While most brown pelicans rarely venture far from their flocks, this bird seems to have taken a lone holiday, far to the north of its usual range. (Geoffrey Newell photo)

While most brown pelicans rarely venture far from their flocks, this bird seems to have taken a lone holiday, far to the north of its usual range. (Geoffrey Newell photo)

Rare sighting of lone Brown Pelican in Oak Bay waters

Bird is uncharacteristically alone and far from home

It seems that the scenic vistas of the B.C. shoreline, and of Oak Bay in particular, have attracted a rather rare visitor to the area.

On Tuesday (Sept.4) Geoffrey Newell captured photos of a pelecanus occidentalis (that’s a brown pelican for those not initiated to the ways of ornithology).

The lone pelican was spotted, happily enjoying the sights at the Victoria Golf Course, at Cattle Point and at the Bowker Creek estuary.

Although not an endangered species, or even a species at risk, the bird is unusual in these waters as their natural habitat is far further south as evidenced by the fact that the bird has the distinction of being the national bird of Saint Martin, Barbados, Saint Kitts and Nevis, and the Turks and Caicos Islands, and the official state bird of Louisiana.

When sighted, this particular brown pelican was just relaxing along-side some native seagulls (perhaps getting some advice from the locals on places to visit while here on vacation).

Birders in the area, however, are sure to be out in full force in hopes of witnessing the spectacular dives for which the bird is known.

The brown pelican will fly at a height of about 18 to 21 metres above the water but can spot schools of fish, even from that height.
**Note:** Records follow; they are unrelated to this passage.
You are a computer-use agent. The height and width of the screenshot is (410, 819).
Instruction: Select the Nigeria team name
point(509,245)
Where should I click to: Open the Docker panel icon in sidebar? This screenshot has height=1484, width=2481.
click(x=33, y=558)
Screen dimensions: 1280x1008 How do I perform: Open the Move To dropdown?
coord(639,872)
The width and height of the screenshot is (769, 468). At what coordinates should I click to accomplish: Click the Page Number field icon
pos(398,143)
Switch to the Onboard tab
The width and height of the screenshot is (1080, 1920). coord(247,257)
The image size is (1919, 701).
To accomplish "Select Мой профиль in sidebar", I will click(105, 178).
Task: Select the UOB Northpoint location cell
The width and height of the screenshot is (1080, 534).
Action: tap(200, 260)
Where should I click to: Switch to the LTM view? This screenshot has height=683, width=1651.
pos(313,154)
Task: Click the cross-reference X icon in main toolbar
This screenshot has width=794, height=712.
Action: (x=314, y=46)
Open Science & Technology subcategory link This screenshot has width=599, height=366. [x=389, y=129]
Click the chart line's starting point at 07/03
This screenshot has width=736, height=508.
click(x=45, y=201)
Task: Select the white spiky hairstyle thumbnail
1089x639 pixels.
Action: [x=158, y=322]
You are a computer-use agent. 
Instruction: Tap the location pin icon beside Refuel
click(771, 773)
Once the prey is sighted, it will dive beak first in search of its prey, often submerging completely before emerging with its supper.

The bird is almost entirely a fish eater (piscivore) and is nearly exclusively a marine species.

Beyond the fact that this particular bird has ventured far from home for its northern holiday, it’s equally unusual to find one of his species flying alone.

The species is known to be a gregarious bird that tends to flock with others of its kind. They are also monogamous breeders (although they do not pair for life).

At the risk of anthropomorphizing this bird’s behaviour, the departure from the norm may well lead Oak Bay birders to speculate about what circumstances led to this lone bird to strike out on its own.